Large-scale, reliable photonic integrated circuits (PICs) have arrived. Governments, academia, and industry recognize that photonic integration is critical for applications like communications, sensing, and computing. Photonic design automation (PDA) tools will be as important for PIC success as electronic design automation (EDA) was for integrated circuits. This white paper examines modeling differences between PICs and electronics and explains pSim’s simulation approach for PICs.

Simulation of Electronic Circuits

Since the 1970s, SPICE and SPICE-like simulators have enabled time- and frequency-domain analysis of analog circuits composed of basic components like transistors, resistors, and capacitors. Some optoelectronic devices can also be modeled with equivalent circuits, like VCSELs.

Simulation of Photonic Circuits

Photonic circuits involve closed optical paths due to rings, modulators, etc. Performance depends on multi-directional signal interactions including reflection, transmission, and multi-path interference. Unlike electrical signals in SPICE, optical signals require accounting for polarization, phase, mode profiles, and wavelengths.
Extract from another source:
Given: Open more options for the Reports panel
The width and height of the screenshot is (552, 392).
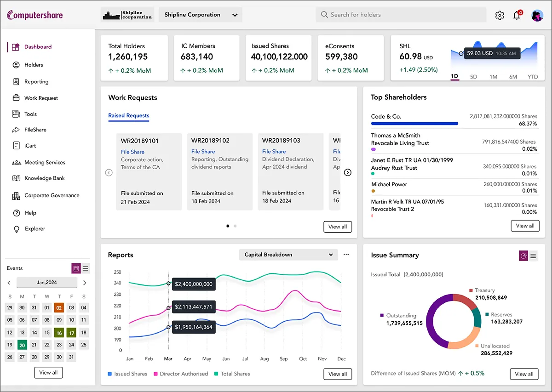Looking at the screenshot, I should point(346,254).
Photonic System Simulation

A tailored approach to modeling devices in PICs with diverse geometries and materials is neither seamless nor efficient. Therefore, a SPICE-like photonic system modeling approach is more suitable.

The pSim Approach

pSim enables time- and frequency-domain simulation of linear and nonlinear PICs. Each device is a compact model, and circuits comprise multiple models, like the examples below:

pSim

Compact models can be based on analytical solutions, responses from device simulations, Python syntax, or foundry PDK elements. pSim supports co-simulation with popular Spice simulators for electronic circuit simulation, and users can choose their preferred Spice simulator. pSim also supports importing S-parameters based on measurements.

pSim+Spice
Benefits of pSim
  • Accuracy: Bi-directional propagation naturally accounts for reflection, transmission, and multi-path interference.

  • Speed and Efficiency: Compact models enable fast simulation of complex linear and nonlinear PICs.

  • Flexibility and Ease of Use: Python co-simulation offers unlimited model expansion. PDK and layout tool interfaces simplify fabrication. pSim integration enables system-level PIC optimization. Hierarchical components allow scaling.

In summary, pSim provides a proven approach to efficiently simulate real-world PIC performance and behavior. pSim’s accuracy, flexibility, and scalability make it an indispensable tool for overcoming PIC complexity and enabling next-generation photonic innovation.